Commandline tools for training Fathom rulesets

Project description

This is the commandline trainer for Fathom, which itself is a supervised-learning system for recognizing parts of web pages. This package also includes other tools for ruleset development, like fathom-extract, fathom-pick, and fathom-test. See docs for the trainer here.

Version History

3.4.1
  • Add confusion matrices to fathom-train and fathom-test readouts.

  • Catch JS syntax errors and other compile-type errors, and report them in fathom-train and fathom-test.

  • Catch errors due to the absence of prerequisite commands like npm.

  • Catch and nicely report HTTP server errors during autovectorization rather than just spewing tracebacks. Add --delay option to fathom-train and fathom-test to work around them.

  • Don’t spit out nan for precision or F1 when we don’t get any samples right.

3.4
  • Make vectorization automatic. This largely obsoletes fathom-list and fathom-serve. We also remove the need to have 3 terminal tabs open, running yarn watch, yarn browser, and fathom-serve.

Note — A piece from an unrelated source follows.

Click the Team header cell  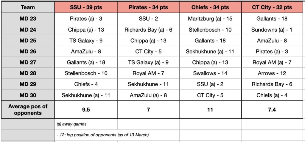point(28,7)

We remove the error-prone hardlinking of the ruleset into FathomFox, which breaks when git changes to a new branch with a changed ruleset file. We eliminate the possibility of forgetting to revectorize after changing a ruleset or samples. And finally, we pave the way to dramatically simplify our teaching and documentation.

    We tried to hew to the CLI design of the previous version of the trainer to keep things familiar. Basically, where you used to pass in a vector file, now feel free to pass in a directory of samples instead. If you do, you’ll also need to pass in your ruleset file and the trainee ID so we can turn the samples into vectors behind the scenes. You can also keep passing in vector files manually if you want more control in some niche situation, like if you’re trying to reproduce results from an old branch.

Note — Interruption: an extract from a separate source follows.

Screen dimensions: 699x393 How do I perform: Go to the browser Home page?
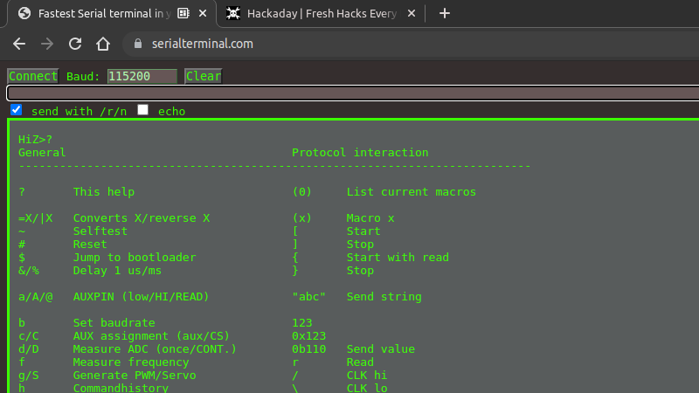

    Aggressive caching is in place to remove every possible impediment to using auto-vectorization. We store hashes of the ruleset and samples so we can tell when revectorizing is necessary. We also cache a built copy of FathomFox (embedded in the Python package) so we don’t need to run npm or yarn or hit the network again until you upgrade to a new version of the Fathom CLI tools.

  • Add an --exclude option to the trainer to help with feature ablation.

  • Fix an issue where the trainer would read vectors as non-UTF-8 on Windows.

  • In the trainer output, make tag excerpts that contain wide Unicode chars fit in their columns.

  • Don’t show tag excerpts in fathom-test by default.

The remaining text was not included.